TASK REQUIREMENTS: Beneath this line is the data. Output exactly the lines from the line with "Click the 全市 value cell" to the line with "You are a computer-use agent. This", both ends included, and nothing more.

(Stored data)

##############################

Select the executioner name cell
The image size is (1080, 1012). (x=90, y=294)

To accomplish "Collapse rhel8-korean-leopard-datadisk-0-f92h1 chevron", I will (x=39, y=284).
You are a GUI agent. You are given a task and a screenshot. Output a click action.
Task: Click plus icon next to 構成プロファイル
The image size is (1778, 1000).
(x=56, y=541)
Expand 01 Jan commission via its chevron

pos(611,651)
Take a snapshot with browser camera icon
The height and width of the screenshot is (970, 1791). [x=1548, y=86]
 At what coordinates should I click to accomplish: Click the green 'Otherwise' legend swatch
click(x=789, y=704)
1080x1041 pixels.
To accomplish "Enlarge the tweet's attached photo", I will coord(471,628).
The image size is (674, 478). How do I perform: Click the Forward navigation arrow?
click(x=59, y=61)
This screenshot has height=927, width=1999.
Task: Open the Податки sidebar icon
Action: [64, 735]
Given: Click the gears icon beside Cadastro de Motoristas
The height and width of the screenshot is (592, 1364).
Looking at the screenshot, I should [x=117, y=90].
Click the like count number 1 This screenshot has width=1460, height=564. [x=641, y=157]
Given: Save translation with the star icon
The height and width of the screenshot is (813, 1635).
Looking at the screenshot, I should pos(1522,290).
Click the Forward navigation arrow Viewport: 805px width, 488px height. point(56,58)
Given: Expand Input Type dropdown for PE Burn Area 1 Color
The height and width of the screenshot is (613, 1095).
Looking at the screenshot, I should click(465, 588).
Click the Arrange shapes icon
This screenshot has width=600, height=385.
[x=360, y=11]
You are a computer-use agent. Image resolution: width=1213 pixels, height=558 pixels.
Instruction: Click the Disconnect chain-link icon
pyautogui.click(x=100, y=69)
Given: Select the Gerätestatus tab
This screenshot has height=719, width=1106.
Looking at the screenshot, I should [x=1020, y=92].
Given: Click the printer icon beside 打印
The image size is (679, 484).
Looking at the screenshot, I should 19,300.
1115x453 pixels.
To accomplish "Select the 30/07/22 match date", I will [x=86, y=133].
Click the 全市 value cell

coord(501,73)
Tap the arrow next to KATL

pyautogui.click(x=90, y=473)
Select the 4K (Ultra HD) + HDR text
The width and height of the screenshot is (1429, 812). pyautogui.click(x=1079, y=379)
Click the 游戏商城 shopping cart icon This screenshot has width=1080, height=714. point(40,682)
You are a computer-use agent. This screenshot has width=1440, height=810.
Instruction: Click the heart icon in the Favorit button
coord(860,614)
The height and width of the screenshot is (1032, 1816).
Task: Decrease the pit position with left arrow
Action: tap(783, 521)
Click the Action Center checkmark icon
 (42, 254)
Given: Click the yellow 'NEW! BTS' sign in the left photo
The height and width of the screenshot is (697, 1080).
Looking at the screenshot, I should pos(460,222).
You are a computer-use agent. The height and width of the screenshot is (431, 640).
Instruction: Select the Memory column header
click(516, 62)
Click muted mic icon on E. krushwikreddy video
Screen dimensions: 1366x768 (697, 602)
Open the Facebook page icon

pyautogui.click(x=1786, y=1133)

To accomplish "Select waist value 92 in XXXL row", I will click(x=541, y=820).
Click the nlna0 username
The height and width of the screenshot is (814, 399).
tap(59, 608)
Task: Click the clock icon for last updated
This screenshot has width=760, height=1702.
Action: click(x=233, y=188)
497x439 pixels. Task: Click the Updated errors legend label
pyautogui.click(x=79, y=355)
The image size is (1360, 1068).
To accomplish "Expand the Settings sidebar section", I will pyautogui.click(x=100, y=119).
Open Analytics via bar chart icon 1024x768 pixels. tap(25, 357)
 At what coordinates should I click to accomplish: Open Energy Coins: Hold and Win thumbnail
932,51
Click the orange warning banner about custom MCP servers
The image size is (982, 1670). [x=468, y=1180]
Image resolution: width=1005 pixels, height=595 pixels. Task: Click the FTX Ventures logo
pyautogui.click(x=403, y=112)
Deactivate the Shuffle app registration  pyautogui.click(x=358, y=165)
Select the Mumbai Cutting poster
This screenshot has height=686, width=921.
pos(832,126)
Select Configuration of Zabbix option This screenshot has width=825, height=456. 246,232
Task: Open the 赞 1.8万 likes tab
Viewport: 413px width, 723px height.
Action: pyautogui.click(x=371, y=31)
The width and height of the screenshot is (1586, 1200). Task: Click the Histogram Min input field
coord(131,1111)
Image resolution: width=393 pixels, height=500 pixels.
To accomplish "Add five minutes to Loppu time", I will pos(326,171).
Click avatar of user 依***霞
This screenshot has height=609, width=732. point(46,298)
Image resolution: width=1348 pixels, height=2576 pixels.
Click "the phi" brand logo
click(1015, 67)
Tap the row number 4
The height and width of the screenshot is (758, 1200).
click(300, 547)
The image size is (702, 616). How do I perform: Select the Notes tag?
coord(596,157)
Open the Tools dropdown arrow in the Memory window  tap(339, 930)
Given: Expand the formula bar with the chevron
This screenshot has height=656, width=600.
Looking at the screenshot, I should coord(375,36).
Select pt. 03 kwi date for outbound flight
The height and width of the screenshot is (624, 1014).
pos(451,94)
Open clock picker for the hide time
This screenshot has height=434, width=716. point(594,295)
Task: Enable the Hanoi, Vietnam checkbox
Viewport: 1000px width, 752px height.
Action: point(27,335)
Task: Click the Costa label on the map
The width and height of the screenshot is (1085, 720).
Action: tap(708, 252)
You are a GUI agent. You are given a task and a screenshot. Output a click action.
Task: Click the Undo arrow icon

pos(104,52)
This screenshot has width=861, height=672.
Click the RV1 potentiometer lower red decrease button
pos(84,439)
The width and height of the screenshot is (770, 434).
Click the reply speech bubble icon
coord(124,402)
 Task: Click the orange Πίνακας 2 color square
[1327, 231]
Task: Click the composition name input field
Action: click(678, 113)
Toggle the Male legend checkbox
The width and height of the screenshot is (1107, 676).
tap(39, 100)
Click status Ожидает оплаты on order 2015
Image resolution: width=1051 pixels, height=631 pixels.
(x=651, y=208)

##############################

TASK SOLUTION:
Click the 全市 value cell

coord(501,73)
Tap the arrow next to KATL

pyautogui.click(x=90, y=473)
Select the 4K (Ultra HD) + HDR text
The width and height of the screenshot is (1429, 812). pyautogui.click(x=1079, y=379)
Click the 游戏商城 shopping cart icon This screenshot has width=1080, height=714. point(40,682)
You are a computer-use agent. This screenshot has width=1440, height=810.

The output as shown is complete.